I opened the refrigerator door after dinner to store leftover chicken noodle soup. A neatly packed lunch bag caught my eye. Something was off. Of my five teenagers, not one packs their school lunch the night before. Lunches are always made in the morning chaos of, “Can you pick me up after practice?” and “Mom, the bread is moldy,” and “I love you, Mom.”
I opened the lunch to investigate who it belonged to. Looking inside was like a punch to the gut. Packed between ham sandwiches and pretzels was an extra tall Bud Light beer. The owner of this lunch would have explaining to do and severe grounding to face.
Where did I go wrong as a mother?
That question falsely assumes our value as moms is connected to our children’s behavior and choices. Good moms (or I should say, moms who have been through a few Target checkout meltdowns or a beer lunch interrogation) know differently.
Good Moms Don’t Measure Success By Their Kids’ Behaviors
Good moms know if you measure your worth by your kids’ accomplishments or missteps, you are both going to be miserable. Our children were never meant to fulfill in us what only Jesus can.
That’s too much pressure to put on kids—our own happiness. We are not guaranteed their health, good moods, salvation, or aiming properly for the toilet. When we find our fulfillment in Jesus, we are free to parent from love instead of having something to prove.
Rather than measuring your parenting success by outcomes you can’t control, measure by the only thing you can: what you put in.
Good Moms Grow
The best indicator for raising kids who don’t walk away from their faith has little to do with how we sleep train, where we work, or if our kids eat bright orange chips instead of $4 organic crackers. Research from the Barna Group suggests more is caught than taught in parenting.
Kids are more impacted by what we do than what we say. Personally, this is frightening to me. How will I teach them to talk kindly to one another while I’m yelling?
Accepting ourselves as broken human beings raising broken human beings is the fertile ground we need to heal. In the process of raising five children, they were raising me. Good moms know they don’t measure up but are committed to asking, “How can I grow from this?”
Good Moms Aim For a B-
The point of good parenting is not being perfect—it’s what you do after you mess up. Good moms know their kids will learn more from one humble parental apology than they will from a Pinterest-perfect mom who makes themed soccer snacks packs.
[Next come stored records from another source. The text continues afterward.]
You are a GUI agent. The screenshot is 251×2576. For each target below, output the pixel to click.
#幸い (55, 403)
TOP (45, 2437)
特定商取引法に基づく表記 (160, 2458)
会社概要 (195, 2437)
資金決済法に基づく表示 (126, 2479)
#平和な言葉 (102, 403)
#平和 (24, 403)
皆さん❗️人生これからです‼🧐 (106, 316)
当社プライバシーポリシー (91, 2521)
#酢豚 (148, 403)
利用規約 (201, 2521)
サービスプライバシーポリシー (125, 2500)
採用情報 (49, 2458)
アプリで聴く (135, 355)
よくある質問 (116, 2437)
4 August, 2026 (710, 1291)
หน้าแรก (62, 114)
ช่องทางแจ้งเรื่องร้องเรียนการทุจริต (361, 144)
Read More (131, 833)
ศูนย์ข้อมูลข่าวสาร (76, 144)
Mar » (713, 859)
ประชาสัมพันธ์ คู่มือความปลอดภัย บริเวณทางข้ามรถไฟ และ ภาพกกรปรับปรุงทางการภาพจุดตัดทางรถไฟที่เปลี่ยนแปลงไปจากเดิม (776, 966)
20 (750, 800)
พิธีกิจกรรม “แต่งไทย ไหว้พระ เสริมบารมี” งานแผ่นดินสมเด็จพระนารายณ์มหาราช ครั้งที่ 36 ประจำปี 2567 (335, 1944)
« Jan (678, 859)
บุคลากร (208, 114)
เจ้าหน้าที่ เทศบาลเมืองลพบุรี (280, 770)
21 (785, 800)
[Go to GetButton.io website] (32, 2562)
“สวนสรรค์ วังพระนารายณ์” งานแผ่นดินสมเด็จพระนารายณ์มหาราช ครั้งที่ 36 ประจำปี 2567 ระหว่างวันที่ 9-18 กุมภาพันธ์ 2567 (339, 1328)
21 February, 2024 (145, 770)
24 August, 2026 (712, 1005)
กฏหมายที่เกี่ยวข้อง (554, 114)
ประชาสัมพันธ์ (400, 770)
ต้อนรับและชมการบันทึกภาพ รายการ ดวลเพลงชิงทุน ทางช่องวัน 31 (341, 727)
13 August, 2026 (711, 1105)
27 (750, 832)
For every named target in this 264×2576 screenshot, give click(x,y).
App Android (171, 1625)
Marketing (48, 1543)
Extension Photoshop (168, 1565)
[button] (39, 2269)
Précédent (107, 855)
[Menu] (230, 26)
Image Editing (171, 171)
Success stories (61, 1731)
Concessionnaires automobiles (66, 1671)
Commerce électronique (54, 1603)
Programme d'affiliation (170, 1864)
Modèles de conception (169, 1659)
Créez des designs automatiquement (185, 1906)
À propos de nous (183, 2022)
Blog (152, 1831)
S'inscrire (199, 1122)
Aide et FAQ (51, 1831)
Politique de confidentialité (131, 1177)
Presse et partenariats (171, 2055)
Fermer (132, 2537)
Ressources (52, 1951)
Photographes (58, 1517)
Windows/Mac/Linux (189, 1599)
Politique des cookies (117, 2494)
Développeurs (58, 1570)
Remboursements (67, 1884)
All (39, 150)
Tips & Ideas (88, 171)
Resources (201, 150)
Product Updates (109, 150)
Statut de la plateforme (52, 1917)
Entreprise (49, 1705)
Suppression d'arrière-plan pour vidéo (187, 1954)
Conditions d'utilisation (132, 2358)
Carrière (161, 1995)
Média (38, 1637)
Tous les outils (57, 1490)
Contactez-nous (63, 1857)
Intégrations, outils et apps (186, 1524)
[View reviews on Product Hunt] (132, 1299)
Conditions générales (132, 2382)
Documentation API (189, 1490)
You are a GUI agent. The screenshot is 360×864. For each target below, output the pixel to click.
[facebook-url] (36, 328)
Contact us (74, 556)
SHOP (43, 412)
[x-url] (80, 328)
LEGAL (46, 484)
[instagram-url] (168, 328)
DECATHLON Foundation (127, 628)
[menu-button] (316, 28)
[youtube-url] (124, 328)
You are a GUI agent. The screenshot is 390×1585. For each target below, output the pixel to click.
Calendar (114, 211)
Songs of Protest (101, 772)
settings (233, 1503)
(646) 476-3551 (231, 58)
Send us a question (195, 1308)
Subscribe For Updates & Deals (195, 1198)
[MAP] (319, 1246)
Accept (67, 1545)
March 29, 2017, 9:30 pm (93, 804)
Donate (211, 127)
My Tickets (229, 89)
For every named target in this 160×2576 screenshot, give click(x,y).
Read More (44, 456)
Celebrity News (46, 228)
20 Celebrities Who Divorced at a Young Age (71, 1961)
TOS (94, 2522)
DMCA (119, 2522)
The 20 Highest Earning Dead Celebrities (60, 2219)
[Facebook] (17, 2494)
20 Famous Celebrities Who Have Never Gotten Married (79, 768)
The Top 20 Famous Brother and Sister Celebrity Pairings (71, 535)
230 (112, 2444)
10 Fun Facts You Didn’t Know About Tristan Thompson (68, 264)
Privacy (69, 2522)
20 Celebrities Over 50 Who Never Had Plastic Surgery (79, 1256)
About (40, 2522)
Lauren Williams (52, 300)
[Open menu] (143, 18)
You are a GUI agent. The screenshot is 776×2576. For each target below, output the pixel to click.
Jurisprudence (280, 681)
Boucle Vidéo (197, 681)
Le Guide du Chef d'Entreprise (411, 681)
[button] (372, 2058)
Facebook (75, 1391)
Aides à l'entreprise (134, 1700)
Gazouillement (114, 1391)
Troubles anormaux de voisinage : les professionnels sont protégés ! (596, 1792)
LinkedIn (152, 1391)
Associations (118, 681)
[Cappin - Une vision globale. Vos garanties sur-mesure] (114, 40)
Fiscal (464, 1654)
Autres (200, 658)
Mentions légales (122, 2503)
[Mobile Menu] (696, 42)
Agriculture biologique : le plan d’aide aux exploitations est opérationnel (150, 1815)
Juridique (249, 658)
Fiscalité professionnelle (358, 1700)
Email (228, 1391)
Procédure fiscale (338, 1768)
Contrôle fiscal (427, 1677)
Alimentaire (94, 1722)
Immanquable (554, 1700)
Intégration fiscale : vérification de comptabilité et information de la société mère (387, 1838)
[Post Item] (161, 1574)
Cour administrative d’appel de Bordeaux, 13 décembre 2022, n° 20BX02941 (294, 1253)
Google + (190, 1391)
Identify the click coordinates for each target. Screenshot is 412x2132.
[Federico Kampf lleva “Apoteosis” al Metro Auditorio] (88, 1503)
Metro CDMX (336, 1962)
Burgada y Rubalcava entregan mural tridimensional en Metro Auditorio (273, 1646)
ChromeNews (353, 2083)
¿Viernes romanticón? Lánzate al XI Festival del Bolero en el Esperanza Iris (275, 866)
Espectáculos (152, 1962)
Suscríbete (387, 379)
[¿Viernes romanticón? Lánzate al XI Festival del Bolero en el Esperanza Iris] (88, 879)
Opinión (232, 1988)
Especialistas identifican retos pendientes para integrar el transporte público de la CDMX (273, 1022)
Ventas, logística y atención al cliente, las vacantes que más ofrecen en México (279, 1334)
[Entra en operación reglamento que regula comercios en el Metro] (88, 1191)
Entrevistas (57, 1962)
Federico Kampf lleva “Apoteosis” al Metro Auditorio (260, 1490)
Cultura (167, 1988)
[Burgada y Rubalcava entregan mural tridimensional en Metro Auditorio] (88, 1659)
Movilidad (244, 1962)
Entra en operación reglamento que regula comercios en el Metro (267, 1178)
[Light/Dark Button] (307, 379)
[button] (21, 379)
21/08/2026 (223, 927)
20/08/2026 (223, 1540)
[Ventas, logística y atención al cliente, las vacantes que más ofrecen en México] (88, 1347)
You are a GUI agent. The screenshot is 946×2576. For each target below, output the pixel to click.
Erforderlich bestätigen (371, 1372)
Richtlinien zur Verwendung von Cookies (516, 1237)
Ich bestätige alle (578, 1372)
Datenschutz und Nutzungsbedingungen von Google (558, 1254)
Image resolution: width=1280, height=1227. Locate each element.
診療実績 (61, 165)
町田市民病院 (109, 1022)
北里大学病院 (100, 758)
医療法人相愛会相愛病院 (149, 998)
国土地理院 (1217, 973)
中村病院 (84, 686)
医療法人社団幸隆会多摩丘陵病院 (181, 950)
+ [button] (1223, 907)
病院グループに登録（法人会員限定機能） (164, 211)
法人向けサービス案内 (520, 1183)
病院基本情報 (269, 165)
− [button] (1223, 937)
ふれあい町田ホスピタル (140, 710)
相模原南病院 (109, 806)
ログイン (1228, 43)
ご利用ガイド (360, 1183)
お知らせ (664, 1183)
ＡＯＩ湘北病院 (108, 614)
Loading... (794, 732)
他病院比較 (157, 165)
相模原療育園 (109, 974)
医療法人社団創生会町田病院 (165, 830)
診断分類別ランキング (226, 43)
Our mistakes teach kids they aren’t the only ones who mess up.
What if B- parenting is good enough?
An incredible thing happens when we stop hiding from our weaknesses as parents. Christ’s power rests on us. When we step off the throne, stop trying to be God in our children’s lives and save them, we can come to our kids as fellow sinners and lead them to the grace of the cross.
Dropping the judgment of ourselves gives us permission to have more compassion for our children’s behaviors, too. We were never meant to be examples of God to our kids. We were meant to be examples of messing up just like them and receiving the mercy and forgiveness of God. “I understand, I am the same way,” is how God’s power rests on us as parents in weakness.
The day-in, day-out parent you are is heroic and changing your child’s life. It is enough, and you are a good mom.